Let me begin by saying that I know the Twilight fans out there will be angry with me for including that latest mess of a vampire love story on my list of the 10 worst films of the past year. I don’t care.
_The latest film in the series, Breaking Dawn - Part One, was directed by Oscar winner Bill Condon so I expected something at least entertaining. Nope. Got nothing. Does anyone really care about Bella and Edward?
_I hope Twilight fans recognize that there are two super hero films on the list as well. This should help to soothe the blow to their fragile admiration of the series, which is based on Stephanie Meyers’ incredibly successful books. Yes, it got young people reading again, but they haven’t made the best films in movie theatres.
_What angers me most about a bad movie is that Hollywood doesn’t care! It picks your pocket for $12 and laughs all the way to the bank. Sure if there’s a great deal of money invested it hurts, but it will make up for the loss in foreign sales, merchandising or DVD sales. At the end of the day, it breaks even, but you are out 12 bucks and the two hours you wasted watching the film. That’s what burns me.
_I don’t pay to see movies, but I will never get back the time they have taken from me - and bad movies have taken a good chunk of my life. Millions upon millions are spent making these bad films, while gifted young artists struggle to patch together a film paid for with mom’s and dad’s credit cards, shot on digital video and edited in the garage.
_Why not throw some of those millions to the up-and-comers and give them a chance, rather than put us through yet another year like this past one?
_Seriously, 2011 will go down in the annals of film history as a year lacking in great movies and sadly abundant - hell, overflowing with - rotten films. Here they are, the 10 worst, and we are scraping the bottom of the barrel. These are films that have no right to be as bad as they are because a great deal of money went into their making.

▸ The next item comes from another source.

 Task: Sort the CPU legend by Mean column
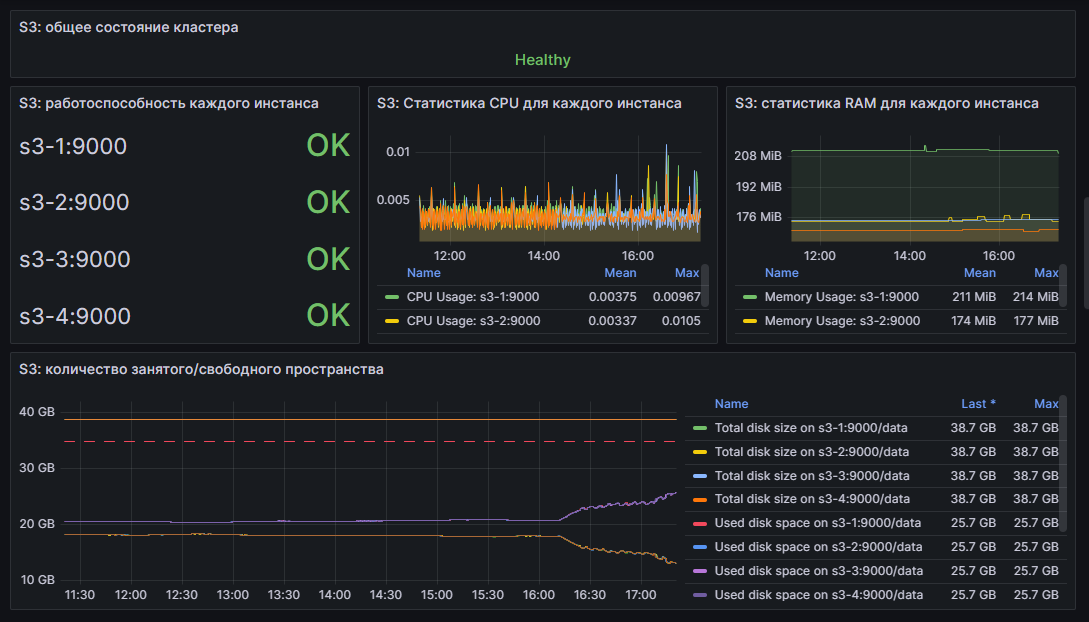620,273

1. THE GREEN LANTERN. Based on a Marvel comic with Ryan Reynolds as the reluctant hero, this one was simply dreadful, from the plot (about as deep as the paper on which it was written) to the cardboard acting and pedestrian direction. Horrible filmmaking ... and yet it cost in excess of $150 million. Where did the money go? And the story? Insultingly bad.

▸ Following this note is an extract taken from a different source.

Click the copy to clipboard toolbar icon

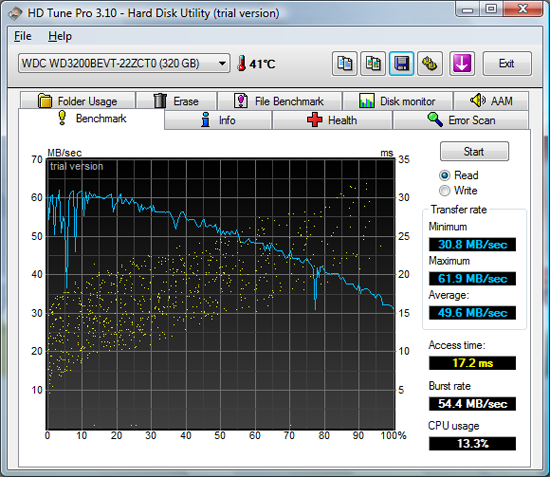point(344,64)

2. NO STRINGS ATTACHED. So this is how Natalie Portman followed up her Oscar winning turn in Black Swan (2010)? A pathetic excuse of a film with sex buddies Ashton Kutcher and Portman who, of course, fall in love. The film was as predictable as it was hopeless, and I’m being kind. Can anyone out there explain to me how Kutcher still has a career? Portman has made great films, given great performances, won an Oscar and will do again ... but not him. So why is he still working?

3. TRESPASS.
Two Oscar winning actors - Nicolas Cage and Nicole Kidman - and a director who can get the job done (Joel Schumacher), yet what we get is a film so terrible that it was on DVD three weeks after its theatrical release. Cage looks bored and deeply worried what this might do to his wilting career, while Kidman simply looks violated.

4. BREAKING DAWN - PART ONE. Why did they cast Kristen Stewart as Bella when she has one expression for every emotion? Seriously, the girl never changes the look on her face or raises her voice. For most of this one she is in the throes of childbirth - vampire birth - but God it seemed to take forever for that creature to emerge. It was painful watch. The movie, that is, not the birth. And Oscar winner Bill Condon directed this one....

5. JACK AND JILL. What’s worse than a bad Adam Sandler performance? Two of them. And this one features just that, with Sandler as his own twin sister. This one is just a dumb idea executed in a dumber film. What’s really sad is that they cast Al Pacino, the once great Al Pacino, and he actually accepted the role of the sister’s love interest. How low can Pacino go? Now we know. It doesn’t get any lower than this my friends.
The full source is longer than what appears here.